Given the selfish nature of today's filing, my bet is that Train wants to "MILK" WEN of the cash.
The WEN story is cost cutting story. The new services agreement does not appear to help the company achieve those goals. There is NO REASON for WEN to be paying Trian any fees for their services. Every dollar in cash this company generates should be going to upgrading the assets and improving top line sales. Putting more money in the pockets of people who already have billions only destroys shareholder value.

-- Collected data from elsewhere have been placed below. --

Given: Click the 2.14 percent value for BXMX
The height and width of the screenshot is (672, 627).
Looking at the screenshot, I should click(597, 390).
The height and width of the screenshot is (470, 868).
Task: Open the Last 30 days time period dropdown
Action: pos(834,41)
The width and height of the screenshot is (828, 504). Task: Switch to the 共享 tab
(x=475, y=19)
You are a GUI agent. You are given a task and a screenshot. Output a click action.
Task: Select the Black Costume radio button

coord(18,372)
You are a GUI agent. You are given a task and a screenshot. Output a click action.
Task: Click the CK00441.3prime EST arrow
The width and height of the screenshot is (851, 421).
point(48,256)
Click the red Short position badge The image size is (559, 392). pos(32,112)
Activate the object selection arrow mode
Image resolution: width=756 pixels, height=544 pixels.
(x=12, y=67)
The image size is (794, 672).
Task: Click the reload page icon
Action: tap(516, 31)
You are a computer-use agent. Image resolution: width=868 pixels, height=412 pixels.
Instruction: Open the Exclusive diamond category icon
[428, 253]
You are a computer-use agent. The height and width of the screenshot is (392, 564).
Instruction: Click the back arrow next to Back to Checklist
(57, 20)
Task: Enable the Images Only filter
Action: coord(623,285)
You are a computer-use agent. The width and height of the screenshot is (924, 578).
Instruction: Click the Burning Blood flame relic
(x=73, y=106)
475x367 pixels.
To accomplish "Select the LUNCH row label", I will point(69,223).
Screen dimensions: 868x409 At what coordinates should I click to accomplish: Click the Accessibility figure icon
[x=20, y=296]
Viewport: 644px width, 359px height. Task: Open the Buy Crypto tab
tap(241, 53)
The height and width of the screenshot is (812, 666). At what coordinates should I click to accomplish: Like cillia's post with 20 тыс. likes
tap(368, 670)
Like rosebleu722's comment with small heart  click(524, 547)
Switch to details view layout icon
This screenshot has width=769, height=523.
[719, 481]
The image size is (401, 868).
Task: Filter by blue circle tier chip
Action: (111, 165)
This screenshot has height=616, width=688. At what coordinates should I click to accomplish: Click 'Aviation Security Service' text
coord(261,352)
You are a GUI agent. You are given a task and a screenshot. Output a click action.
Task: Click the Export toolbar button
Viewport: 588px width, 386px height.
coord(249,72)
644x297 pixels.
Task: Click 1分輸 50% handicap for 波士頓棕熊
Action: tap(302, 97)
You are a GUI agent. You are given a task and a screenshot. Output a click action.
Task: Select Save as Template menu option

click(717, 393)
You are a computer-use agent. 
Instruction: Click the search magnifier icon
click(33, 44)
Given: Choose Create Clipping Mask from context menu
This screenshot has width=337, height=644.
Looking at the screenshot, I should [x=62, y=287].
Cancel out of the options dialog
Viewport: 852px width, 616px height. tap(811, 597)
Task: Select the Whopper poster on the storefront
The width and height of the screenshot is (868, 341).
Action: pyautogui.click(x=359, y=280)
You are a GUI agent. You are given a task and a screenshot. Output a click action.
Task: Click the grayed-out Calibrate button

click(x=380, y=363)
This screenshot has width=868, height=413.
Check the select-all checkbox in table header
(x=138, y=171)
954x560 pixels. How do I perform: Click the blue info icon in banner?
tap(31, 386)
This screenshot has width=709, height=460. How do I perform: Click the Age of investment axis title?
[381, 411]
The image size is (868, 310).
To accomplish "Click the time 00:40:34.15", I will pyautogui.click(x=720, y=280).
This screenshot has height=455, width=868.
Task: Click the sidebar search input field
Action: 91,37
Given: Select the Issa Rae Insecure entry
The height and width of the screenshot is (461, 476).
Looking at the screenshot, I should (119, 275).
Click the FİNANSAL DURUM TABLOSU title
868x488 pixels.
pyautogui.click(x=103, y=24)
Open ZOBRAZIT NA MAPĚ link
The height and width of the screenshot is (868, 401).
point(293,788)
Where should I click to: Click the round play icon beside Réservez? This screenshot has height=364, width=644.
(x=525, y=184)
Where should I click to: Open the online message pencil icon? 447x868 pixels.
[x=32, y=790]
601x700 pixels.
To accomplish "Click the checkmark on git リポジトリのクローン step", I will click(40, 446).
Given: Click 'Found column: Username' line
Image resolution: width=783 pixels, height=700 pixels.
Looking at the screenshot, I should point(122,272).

According to the agreement, WEN will be paying for the following; "consultation and advice in connection with sourcing, evaluating and executing (including, without limitation, preparing financial models and other analyses and reviewing documentation) acquisitions of the capital stock or assets of other quick service restaurant businesses or other related or complementary businesses or assets; consultation and advice with respect to corporate finance and investment banking, including, without limitation, evaluating and executing capital markets and debt financing transactions and advice and assistance in connection with the negotiation of agreements, contracts, documents and instruments related thereto; consultation and advice with respect to strategic initiatives to increase stockholder value, including, without limitation, financial, managerial and operational advice in connection with the quick service restaurant business, including advice with respect to the development and implementation of strategies for improving the operating and financial performance of the Company; consultation and advice in connection with legal matters relating to the foregoing; and such other services related to the foregoing as management of the Company shall reasonably request from time to time."
WEN is paying $1 Million a year for this? Plus, Trian get a fee if WEN makes an acquisition.
What is even worse is the "Liquidation Services Agreement?" Trian Partners is going to help WEN in "liquidation or other disposition of certain investments that are not related to the Company's core restaurant business ("Legacy Assets")." For this privilege, WEN will pay Trian Partners a one-time fee of $900,000 for these services. Furthermore, if the disposed assets are valued in excess of $36.6 million then WEN will pay Trian Partners, in cash, a success fee equal to 10% of the aggregate net proceeds. Lastly, WEN is leasing Trian a plane.
Publically traded companies that are run like private companies make lousy investments for the remaining shareholders!